In other words, the FBI counterintelligence agent or the National Security Agency officer involved has to swear that the “facts and circumstances” in the application are true to the best of his or her knowledge. And each application for a FISA warrant has to be certified by the attorney general or other federal executive officers – such as the director or deputy director of the FBI –designated by the president.
Those officials have a duty to make sure that the information in the application is correct. The FISA Court can approve the electronic surveillance warrant only if it has “probable cause” to believe that the “facts and circumstances” submitted by the government are true.
According to the FISA memo, on Oct. 21, 2016, the FBI and Justice Department applied for and received a surveillance warrant on Carter Page. At the time, Page was a volunteer for the Trump campaign. That warrant was subsequently renewed three times.

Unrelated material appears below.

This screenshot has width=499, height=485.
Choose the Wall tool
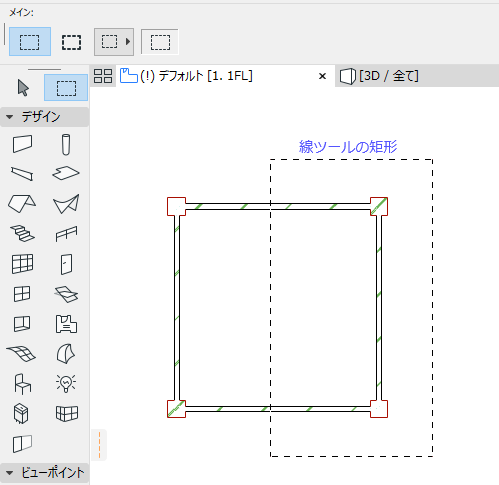coord(23,144)
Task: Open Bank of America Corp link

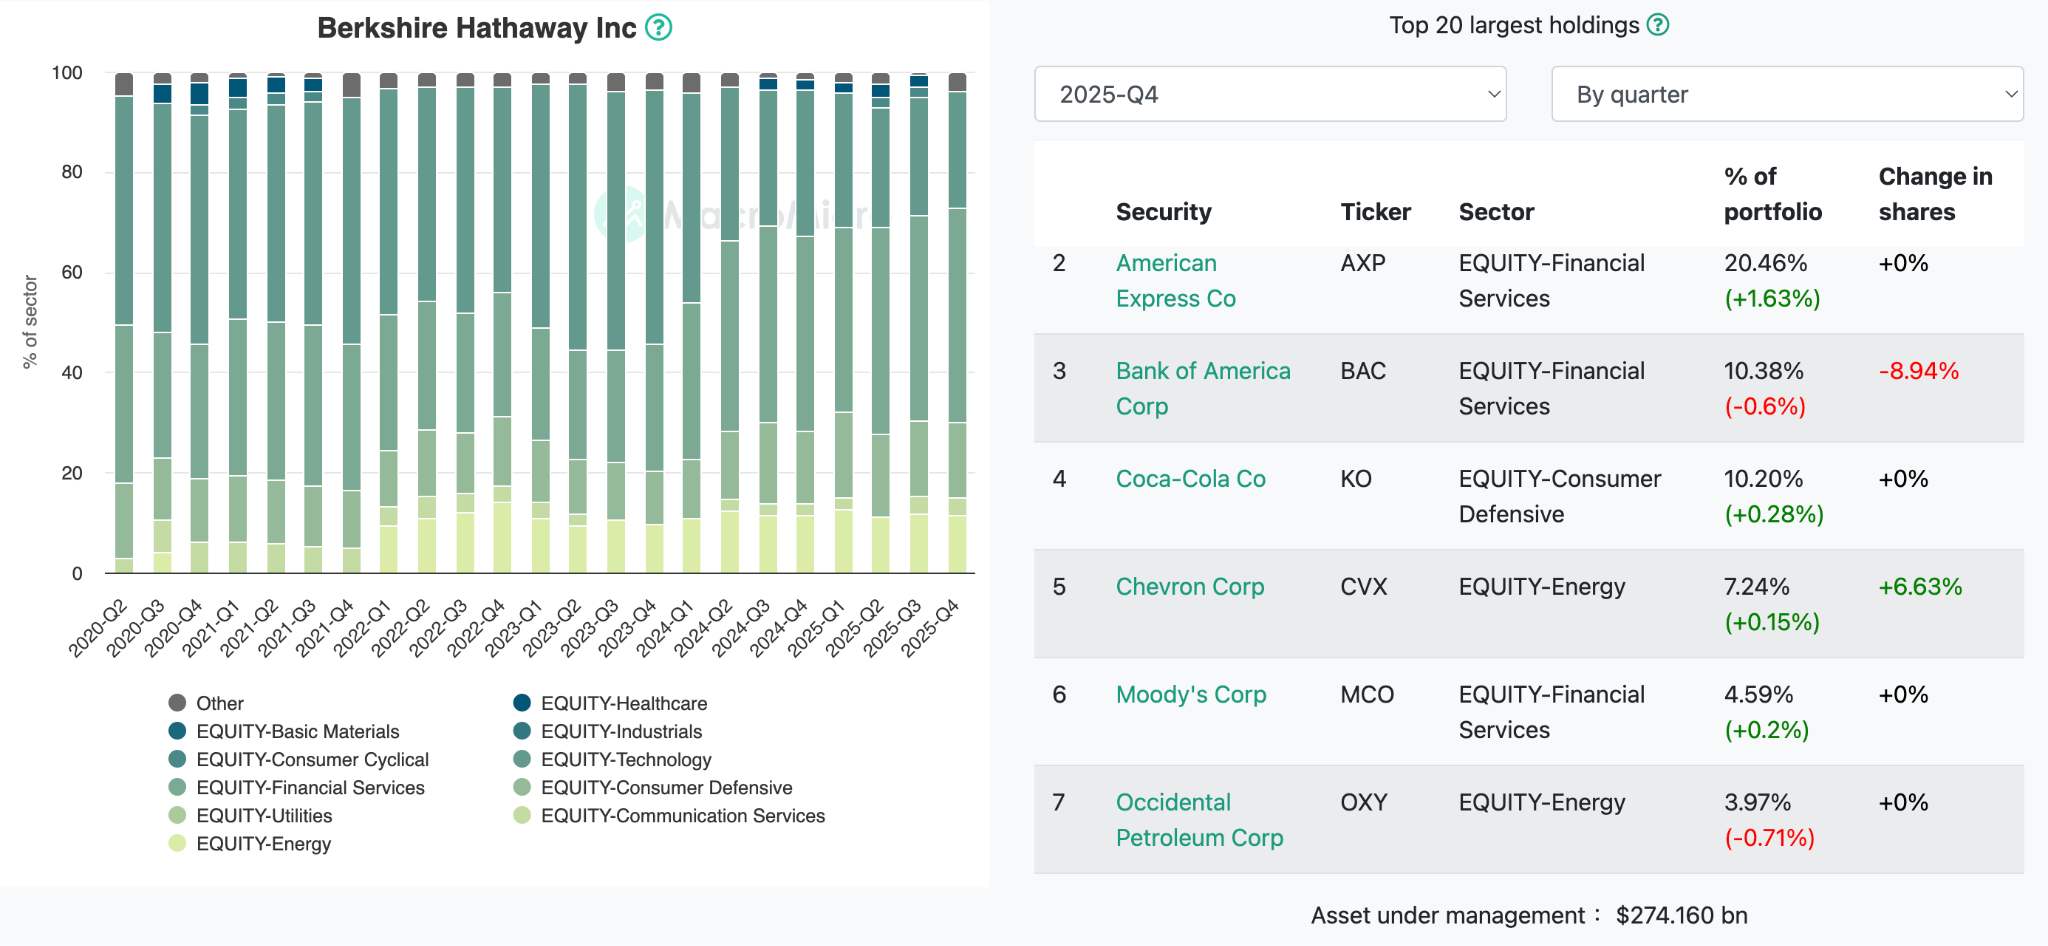Action: [x=1203, y=389]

FBI Director James Comey certified three of the applications and Deputy Director Andrew McCabe signed one. At the Justice Department, at least one FISA application each was certified by Deputy Attorney General Sally Yates, Deputy Attorney General Dana Boente, and the current Deputy Attorney General Rod Rosenstein.
According to the memo released Friday, top Justice Department and FBI officials failed to reveal pertinent facts in the FISA application – facts crucial to fairly assessing the credibility of the “facts and circumstances” that were presented and whether there was probable cause to issue a surveillance warrant.
Unproven and uncorroborated claims contained in the Steele dossier – a series of memos compiled by a former British spy whose opposition research on Donald Trump was funded by Hillary Clinton’s presidential campaign and the Democratic National Committee – were an essential part of the FISA application, according to the House Republican memo released Friday. So essential, in fact, that McCabe testified last December, the agencies would not have sought a surveillance warrant without it, the memo states.
Comey also testified that the dossier’s claims were “salacious and unverified.” Yet the FISA court was informed of none of this.
Nor did the FBI or Justice Department officials inform the FISA Court that the Hillary Clinton campaign and the Democratic National Committee had paid Christopher Steele $160,000 to prepare the dossier. Justice Department official Bruce Ohr also failed to disclose to the court that Steele had expressed strong opposition to Trump’s candidacy.
One would think that senior law enforcement officials would have realized they had a professional duty to tell the court about the origins of the dossier and about Steele himself, since that information was relevant to the credibility of the information drawn from the dossier. Yet, according to the Republican memo, the senior FBI and Justice Department officials involved in the application and re-application process failed in that duty.
The staff memo says nothing regarding what Carter Page is alleged to have done. Thus, the reader is not able to assess whether or not a FISA warrant targeting him was a valid government objective. Nor do we know what information – from the dossier or elsewhere – led the government to reasonably believe that Page was “an agent of a foreign power.”
Clearly, the FISA memo released is but a portion of a much larger story. If Washington works the way it typically works, the fuller story will come out eventually. It should, because the public has a right to know what happened.
But if the main elements of this staff memo prove to be true – that key government officials failed to disclose the tawdry facts about the unverified Steele dossier, its origin and who paid for it, in the middle of a presidential election – there could and should be serious ramifications for all of those involved.